Beyond the false choice of climate and growth
For too long, climate action has been framed as something added after growth, or as a constraint placed on countries still building roads, industries, housing, schools and jobs
Published: 05:05 PM,May 06,2026 | EDITED : 09:05 PM,May 06,2026
For the third time in 50 years, an energy crisis in the Gulf is being used as evidence for opposite arguments. One side says the war proves we cannot afford the transition. The other side says it proves we cannot afford anything else. I spent this week in Milan watching a generation of young diplomats decide which side was correct, in real time.
Somewhere between the forum halls, a cappuccino, and preparing for my flight back to Muscat, I read the latest news from IRENA. Round the clock renewables, meaning solar and wind paired with battery storage, are increasingly able to compete with new coal and gas in many regions. The finding felt less like a surprise than a confirmation of what markets, tenders, and power systems have been signalling for some time. The old debate asked whether renewables could be reliable. The new debate is whether institutions can redesign themselves around the fact that, increasingly, they can.
The mistake is that we keep speaking about the energy transition as one story moving at one speed, when it is two structural shifts happening at once. One has already crossed into delivery, with cheaper renewable power, storage, electrification, and changing industrial economics. The other remains harder, especially for the parts of industry, transport, and storage that still need policy, finance, demand, infrastructure, and patience.
The sharper question is what this means for the Global South. For too long, climate action has been framed as something added after growth, or as a constraint placed on countries still building roads, industries, housing, schools and jobs. In many places, this framing is collapsing.
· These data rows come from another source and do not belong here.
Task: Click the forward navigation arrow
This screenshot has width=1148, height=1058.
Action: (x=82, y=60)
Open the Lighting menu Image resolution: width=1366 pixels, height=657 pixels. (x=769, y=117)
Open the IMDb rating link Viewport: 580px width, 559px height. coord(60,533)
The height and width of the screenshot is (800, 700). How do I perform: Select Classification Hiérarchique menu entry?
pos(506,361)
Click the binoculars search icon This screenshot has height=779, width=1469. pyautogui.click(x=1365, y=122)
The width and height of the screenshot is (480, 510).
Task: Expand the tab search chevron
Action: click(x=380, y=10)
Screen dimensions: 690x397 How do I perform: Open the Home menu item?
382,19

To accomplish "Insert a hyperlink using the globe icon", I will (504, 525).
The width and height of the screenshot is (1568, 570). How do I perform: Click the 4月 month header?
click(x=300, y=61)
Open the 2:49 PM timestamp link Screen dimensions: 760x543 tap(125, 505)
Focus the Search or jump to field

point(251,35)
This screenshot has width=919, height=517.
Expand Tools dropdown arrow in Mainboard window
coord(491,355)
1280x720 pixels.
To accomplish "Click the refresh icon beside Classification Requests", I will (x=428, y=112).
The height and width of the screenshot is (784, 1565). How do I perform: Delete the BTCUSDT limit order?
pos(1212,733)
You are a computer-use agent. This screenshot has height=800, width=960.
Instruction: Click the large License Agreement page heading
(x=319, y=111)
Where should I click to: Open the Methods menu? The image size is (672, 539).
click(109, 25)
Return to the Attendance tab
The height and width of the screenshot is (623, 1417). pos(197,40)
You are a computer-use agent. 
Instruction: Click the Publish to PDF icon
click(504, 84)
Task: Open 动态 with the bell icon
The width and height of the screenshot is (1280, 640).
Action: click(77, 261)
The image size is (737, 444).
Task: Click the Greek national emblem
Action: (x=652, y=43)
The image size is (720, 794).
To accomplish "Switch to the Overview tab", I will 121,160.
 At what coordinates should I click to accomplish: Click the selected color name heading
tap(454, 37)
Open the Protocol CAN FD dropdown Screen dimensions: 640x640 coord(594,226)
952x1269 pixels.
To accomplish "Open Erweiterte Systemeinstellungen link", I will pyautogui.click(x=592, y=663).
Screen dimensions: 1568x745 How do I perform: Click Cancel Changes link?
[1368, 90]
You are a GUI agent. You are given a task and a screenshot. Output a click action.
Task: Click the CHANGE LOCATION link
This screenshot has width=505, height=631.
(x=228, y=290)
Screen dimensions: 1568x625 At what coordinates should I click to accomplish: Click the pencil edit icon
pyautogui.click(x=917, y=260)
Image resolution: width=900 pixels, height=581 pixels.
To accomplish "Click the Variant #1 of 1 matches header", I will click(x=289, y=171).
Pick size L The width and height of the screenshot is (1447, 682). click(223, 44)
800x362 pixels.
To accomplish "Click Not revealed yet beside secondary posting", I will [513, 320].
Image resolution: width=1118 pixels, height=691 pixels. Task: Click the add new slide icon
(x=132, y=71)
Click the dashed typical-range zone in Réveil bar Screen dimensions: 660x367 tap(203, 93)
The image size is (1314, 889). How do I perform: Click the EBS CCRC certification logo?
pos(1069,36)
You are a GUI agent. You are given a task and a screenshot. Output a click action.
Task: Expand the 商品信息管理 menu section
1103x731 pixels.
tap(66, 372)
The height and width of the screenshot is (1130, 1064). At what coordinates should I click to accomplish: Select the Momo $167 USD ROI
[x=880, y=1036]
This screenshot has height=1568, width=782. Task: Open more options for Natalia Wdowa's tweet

Projects are now being funded for cheaper power, increasing competitiveness and growth, climate resilience, energy security, and employment at once.
Take the example of Morocco where solar is the cheapest way to generate power and support industrial growth where this is now the development pathway. Oman is signing some of the world’s lowest solar tariffs while building the wider conditions for renewable energy and future industries. The same pattern is visible in Vietnam, Brazil, India, and parts of Africa, where the transition is gaining traction because it can deliver growth, jobs, investment, and resilience together. The old question asked whether development should come before climate. The evidence is increasingly showing that the strongest development pathways are already climate pathways.
This is where nexus thinking becomes essential. In the water, energy, and food conversation, the logic is already clear. Energy cannot be planned without water. Water cannot be moved without energy. Food cannot be grown without both. A decision that strengthens one system while weakening the others simply prepares the next crisis in advance.
The same discipline now needs to shape how we speak about climate, development, and security, especially when we discuss a just energy transition. A transition can lower emissions and still fail people if it does not protect jobs, water, food systems, affordability and stability. Every project, funding mechanism, strategy, and partnership should be tested against all three from the start. Does it reduce climate risk? Does it protect development gains? Does it lower exposure to fragility or conflict?
This is the work institutions globally have been too slow to do. They have built climate, development, and security as separate files, while the energy transition is proving that the future will be shaped by their convergence. Until institutions are designed to see the integration from the start, we will keep responding to the same crisis three times, late, in three different rooms.